*** Exercise inputs Section Begins ***

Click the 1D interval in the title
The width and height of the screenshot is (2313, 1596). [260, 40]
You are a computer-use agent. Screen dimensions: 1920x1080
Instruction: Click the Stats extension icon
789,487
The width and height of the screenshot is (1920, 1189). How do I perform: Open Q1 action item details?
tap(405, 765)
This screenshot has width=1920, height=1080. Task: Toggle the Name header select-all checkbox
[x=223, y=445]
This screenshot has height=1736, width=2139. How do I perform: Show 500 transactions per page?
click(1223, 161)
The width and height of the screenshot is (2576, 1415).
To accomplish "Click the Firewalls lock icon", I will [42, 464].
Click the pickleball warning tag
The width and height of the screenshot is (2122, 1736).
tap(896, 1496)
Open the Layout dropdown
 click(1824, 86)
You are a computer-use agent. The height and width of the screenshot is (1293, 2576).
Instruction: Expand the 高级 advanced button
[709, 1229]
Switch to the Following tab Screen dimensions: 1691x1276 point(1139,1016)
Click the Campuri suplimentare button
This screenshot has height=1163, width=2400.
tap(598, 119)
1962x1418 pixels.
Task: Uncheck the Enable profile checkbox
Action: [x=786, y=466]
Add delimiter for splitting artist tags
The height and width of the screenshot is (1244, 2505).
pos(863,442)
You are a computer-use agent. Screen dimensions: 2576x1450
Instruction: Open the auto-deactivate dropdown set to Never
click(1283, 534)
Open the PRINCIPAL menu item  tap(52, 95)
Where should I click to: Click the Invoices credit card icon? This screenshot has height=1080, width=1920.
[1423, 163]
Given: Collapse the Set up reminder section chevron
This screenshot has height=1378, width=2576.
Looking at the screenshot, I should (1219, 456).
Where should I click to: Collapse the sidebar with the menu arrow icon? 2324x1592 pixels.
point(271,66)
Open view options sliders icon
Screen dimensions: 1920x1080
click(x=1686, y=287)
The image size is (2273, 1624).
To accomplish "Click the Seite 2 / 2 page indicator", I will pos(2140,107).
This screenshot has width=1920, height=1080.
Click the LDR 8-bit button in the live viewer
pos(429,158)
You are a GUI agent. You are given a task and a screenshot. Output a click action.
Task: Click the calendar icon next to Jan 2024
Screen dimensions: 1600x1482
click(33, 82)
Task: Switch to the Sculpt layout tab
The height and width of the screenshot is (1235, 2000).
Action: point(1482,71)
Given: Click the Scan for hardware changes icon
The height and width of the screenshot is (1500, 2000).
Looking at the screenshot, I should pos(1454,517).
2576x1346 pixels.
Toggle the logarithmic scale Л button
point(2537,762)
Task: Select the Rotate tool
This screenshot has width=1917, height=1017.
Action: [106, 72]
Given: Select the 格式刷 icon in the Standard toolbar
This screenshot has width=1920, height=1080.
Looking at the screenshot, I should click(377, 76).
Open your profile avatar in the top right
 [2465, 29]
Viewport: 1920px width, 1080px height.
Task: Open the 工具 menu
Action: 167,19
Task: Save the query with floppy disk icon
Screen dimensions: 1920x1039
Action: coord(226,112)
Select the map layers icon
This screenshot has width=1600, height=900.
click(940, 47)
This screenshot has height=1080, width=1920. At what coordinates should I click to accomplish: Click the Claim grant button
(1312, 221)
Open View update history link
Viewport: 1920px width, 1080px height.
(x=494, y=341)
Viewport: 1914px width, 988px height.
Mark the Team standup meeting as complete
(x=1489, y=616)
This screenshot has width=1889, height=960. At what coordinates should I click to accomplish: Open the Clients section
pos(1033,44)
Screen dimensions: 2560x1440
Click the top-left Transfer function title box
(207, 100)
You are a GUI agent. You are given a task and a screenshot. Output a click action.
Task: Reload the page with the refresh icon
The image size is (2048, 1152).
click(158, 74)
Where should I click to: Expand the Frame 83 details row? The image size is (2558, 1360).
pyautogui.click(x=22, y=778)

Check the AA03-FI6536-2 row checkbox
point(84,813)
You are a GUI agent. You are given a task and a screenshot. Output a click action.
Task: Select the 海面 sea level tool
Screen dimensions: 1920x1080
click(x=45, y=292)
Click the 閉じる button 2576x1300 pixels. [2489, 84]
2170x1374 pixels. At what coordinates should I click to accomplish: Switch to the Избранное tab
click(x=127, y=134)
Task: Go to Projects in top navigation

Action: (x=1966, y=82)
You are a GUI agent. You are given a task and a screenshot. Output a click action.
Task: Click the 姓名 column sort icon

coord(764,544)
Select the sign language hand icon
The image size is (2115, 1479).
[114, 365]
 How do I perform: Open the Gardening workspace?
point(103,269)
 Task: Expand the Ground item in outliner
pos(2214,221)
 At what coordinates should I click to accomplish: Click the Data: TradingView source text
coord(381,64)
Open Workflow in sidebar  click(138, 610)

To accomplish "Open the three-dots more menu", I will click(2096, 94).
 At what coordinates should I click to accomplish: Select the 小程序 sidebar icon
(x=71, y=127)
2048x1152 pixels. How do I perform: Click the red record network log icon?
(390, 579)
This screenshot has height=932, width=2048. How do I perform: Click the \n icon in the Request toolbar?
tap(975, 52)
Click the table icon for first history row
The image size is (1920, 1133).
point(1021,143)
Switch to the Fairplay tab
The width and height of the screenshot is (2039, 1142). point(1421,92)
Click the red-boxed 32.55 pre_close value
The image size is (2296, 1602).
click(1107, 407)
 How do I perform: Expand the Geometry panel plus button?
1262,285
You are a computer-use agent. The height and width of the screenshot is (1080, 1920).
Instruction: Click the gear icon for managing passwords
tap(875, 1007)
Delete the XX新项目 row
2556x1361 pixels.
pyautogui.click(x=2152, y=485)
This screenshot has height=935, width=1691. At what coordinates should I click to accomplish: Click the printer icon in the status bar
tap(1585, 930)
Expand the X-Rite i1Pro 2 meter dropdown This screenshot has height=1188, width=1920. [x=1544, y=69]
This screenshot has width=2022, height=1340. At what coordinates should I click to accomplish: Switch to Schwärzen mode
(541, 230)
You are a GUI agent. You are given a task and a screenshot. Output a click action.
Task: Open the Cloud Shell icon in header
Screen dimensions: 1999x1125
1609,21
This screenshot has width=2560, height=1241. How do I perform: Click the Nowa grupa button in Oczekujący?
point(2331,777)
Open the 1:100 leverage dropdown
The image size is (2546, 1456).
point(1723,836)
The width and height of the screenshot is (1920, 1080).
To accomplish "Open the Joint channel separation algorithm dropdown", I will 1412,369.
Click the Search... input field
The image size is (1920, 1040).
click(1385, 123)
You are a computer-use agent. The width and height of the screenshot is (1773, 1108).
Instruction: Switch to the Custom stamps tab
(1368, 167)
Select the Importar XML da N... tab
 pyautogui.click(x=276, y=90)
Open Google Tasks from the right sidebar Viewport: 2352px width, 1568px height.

*** Exercise inputs Section Ends ***

• Exercise aim:
Some lines of the data above may hold the word "computer"; state how many do, and give only that number.

• Answer section:
5